§ **What you need to do**
- 1) Does the review of The High Crusade agree with each statement below? Answer yes or no for each, quoting the deciding words of the review exactly. (a) The book was first published by Doubleday in 1960. (b) The alien flies the people of Ansby to France as the knights intended. (c) The reviewer was at first skeptical of the book's premise.
- 2) Could you transcribe the part of the review of The High Crusade that opens with the words containing "The High Crusade (Appendix" and closes with "their people devastated."?
- 3) Can you go on with the review of The High Crusade, starting right after its last sentence?

***** Passage given

The High Crusade (Appendix N Review)

The High Crusade

The High Crusade
by Poul Anderson
Originally published by Doubleday (1960)
Republished by Baen Books (2010)
$6.99 (Kindle)
$12.00 (Paperback)

Among medieval Englishmen, aliens land, their towering spacecraft dwarfing primitive works. Men watch transfixed as a blue creature steps out, bearing weapons that incinerate men with casual ease. They have come to conquer, and England — no, all Earth — would lay prostrate before them, their lands surrendered and their people devastated.

But that’s not what happened.

Instead, brave English knights stormed the ship with sword, bow, and axe, and they slew all but one of the blue-skinned fiends. Led by Sir Roger de Tourneville, the knights forced the alien to operate the ship for them. They loaded up the entire population of the town of Ansby and thought they would fly to France and then to the Holy Land, but the alien deceives them, and the people of Ansby are taken to a planet in the alien empire. But the Englishmen remain undeterred, and they steel themselves for a battle unlike any they had ever faced.

At first, I was skeptical of the premise. Medieval knights vs. super-advanced aliens? It sounded like nonsense on stilts since there was no way to make such a fight even remotely interesting. Then I read the book, and I fast realized why I thought it wouldn’t be any good: The typical alien invasion tale centers on a victimized humanity struggling to survive against the superior foe, culminating in a last-ditch effort to reclaim their freedom. Human science is shown to be nothing compared to what the aliens could bring, and even in victory, humanity is humbled by the experience.

**********
***** Data excerpt

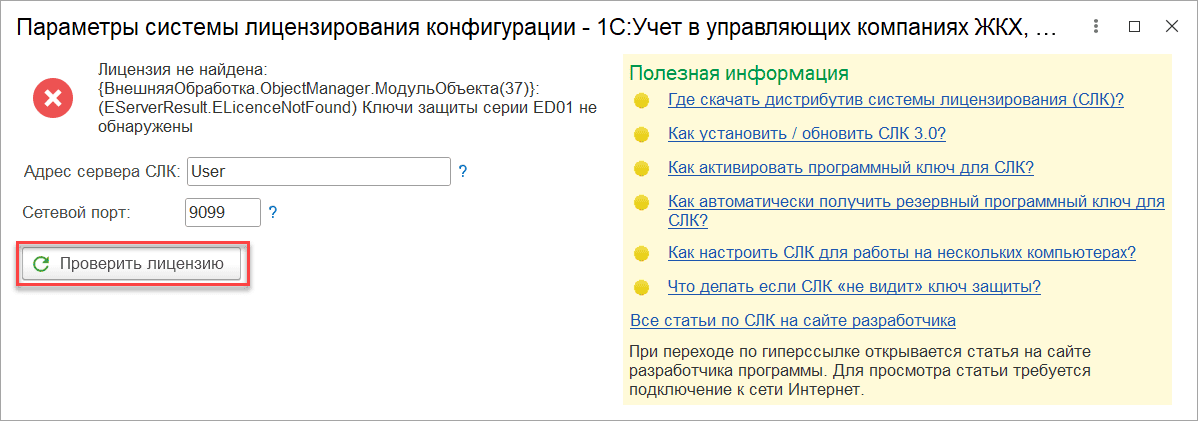The height and width of the screenshot is (421, 1198).
Task: Click yellow bullet beside 'Как установить / обновить' link
Action: click(641, 134)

**********

§ **Answers by task**
- 1)
(a) Yes: "Originally published by Doubleday (1960)"
(b) No: "the alien deceives them, and the people of Ansby are taken to a planet in the alien empire"
(c) Yes: "At first, I was skeptical of the premise."

- 2)
The High Crusade (Appendix N Review)

The High Crusade

The High Crusade
by Poul Anderson
Originally published by Doubleday (1960)
Republished by Baen Books (2010)
$6.99 (Kindle)
$12.00 (Paperback)

Among medieval Englishmen, aliens land, their towering spacecraft dwarfing primitive works. Men watch transfixed as a blue creature steps out, bearing weapons that incinerate men with casual ease. They have come to conquer, and England — no, all Earth — would lay prostrate before them, their lands surrendered and their people devastated.

- 3)
The High Crusade does the EXACT OPPOSITE.

Instead of cowering before the aliens, the knights fight and win. Instead of being humbled by superior alien technology, the knights fight on, confident in the rightness of their cause as they learn more and more of the alien mechanical arts. Instead of a tale of modernist victimization, it is a tale of Christian strength and bravery — not a fight for mere survival, but a fight to seek ultimate victory. These qualities made this old book seem fresh and new.

That being said, there are a few flaws, but they are very minor. One is that there is a page where the narrator attacks the alien empire as a tyranny pretending to be free; here, the author fully intended to draw parallels with the modern West at the time of writing. While it is mercifully short and does not ever come up again, it may throw the reader out of the story. The other is that the book is rather brief, but a breezy space adventure like this need not be a doorstopper; on its own, it can satisfy mostly any reader.

For a space adventure with a medieval rather than a modern sensibility, The High Crusade will deliver a fun and gallant tale of heroic deeds amid the stars. I recommend this book.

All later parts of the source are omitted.